I was getting a mani-pedi after therapy yesterday when the name of my hometown started to pop up in my Twitter feed. It's not a name I'm used to seeing in the news -- when people ask me where I'm from I usually respond, "Do you know Oklahoma?" before answering, because if you don't know Oklahoma, you probably haven't heard of Moore.
My standard follow-up is to explain that my junior high show choir was called "Moore Attitude." That usually gets a laugh.
I read an AP story that said a "huge" tornado had blown apart neighborhoods and scattered debris across my hometown. This was before the death toll climbed to 51, before the pictures of elementary school kids being pulled out of the rubble.
I instantly felt useless. Half a country away, the town where I grew up was being ravaged and I was literally sitting there drying my nails.
I was a senior in high school when a similar tornado ripped through my town on May 3, 1999. It's not that it's not a big deal, but people there, we're kind of used to it. Tornadoes are a fact of life in Oklahoma, like how I imagine earthquakes are to Californians. Loss of property is the big fear -- you don't usually see these kinds of fatalities, not in the suburbs. You even get a little cavalier about the whole thing -- my dad and brother standing on the front porch watching a twister go by.
Tornado warnings are scary, especially as a child, but they're a threat only occasionally delivered upon. But when we emerged from the closet where we'd huddled for safety on May 3, it looked post-apocalyptic. Buildings were leveled, giant fast food signs on the ground. My high school was so damaged that we finished out the remainder of the school year at the local community college (where, let's be honest, we got very little work done).
Yesterday's tornado took almost the exact same path. The same town, the same community, slammed again, and worse this time, with more death.
My phone started ringing -- it was my best friend from back home, now living in LA, just checking in with me. His dad was fine, just lost some of his roof, but the house was still standing. I called my Mom, who had just talked to my grandma. Called my aunt, who told me that side of the family was all safe. I left the nail salon and did not watch the news -- I didn't want to catch glimpses of the places from my childhood memories destroyed.

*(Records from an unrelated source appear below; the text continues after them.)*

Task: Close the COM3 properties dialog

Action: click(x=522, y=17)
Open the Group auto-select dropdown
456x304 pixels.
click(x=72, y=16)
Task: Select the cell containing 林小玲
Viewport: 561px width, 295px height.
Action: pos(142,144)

I wondered if my childhood home was still standing, and hoped it was for the sake of the people who live there now.
I put my baby to bed, which took over an hour as he bounced off the walls, singing and laughing and trying to roll his way out of the bed. When I felt annoyed, I tried to remember the parents in Moore who don't get to hug their babies tonight and just be grateful that he was home safe with me.
I donated to the Red Cross on my phone. Do that, if you want to do something simple.

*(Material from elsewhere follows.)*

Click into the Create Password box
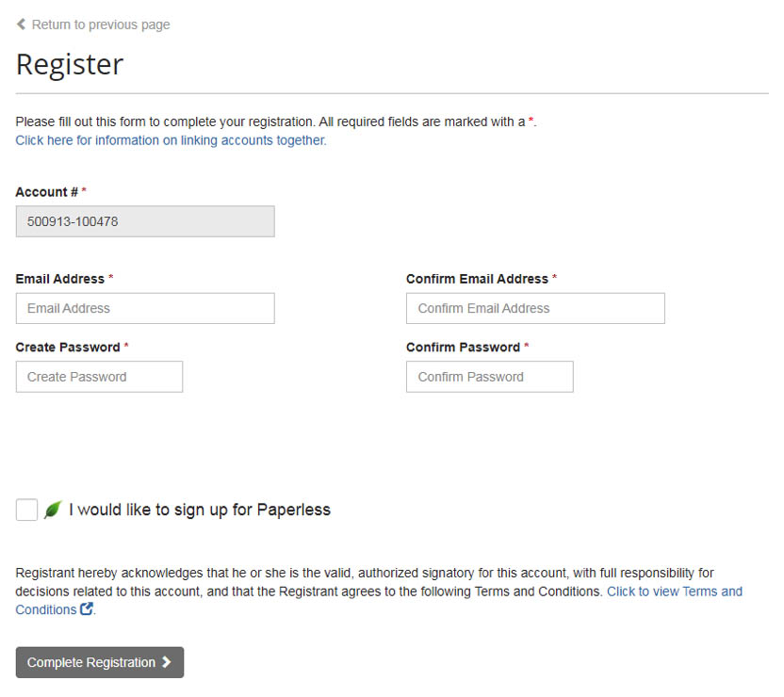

Honestly, I didn't know what else to do and I still don't. It's weird experiencing a tragedy in your hometown from so far away -- like when a relative you're no longer close with dies. So far the people I know back home are saying to keep people aware and promote Red Cross donations, so that's what I'm doing. I've asked for specific suggestions on how we can help and what we should know. Some ideas below and I'll update as more come in:
You can donate to the Red Cross at redcross.org or text REDCROSS to 90999
To donate to SalvationArmyUSA.org, visit their website or text the word STORM to 80888 to make a $10 donation via cellphone.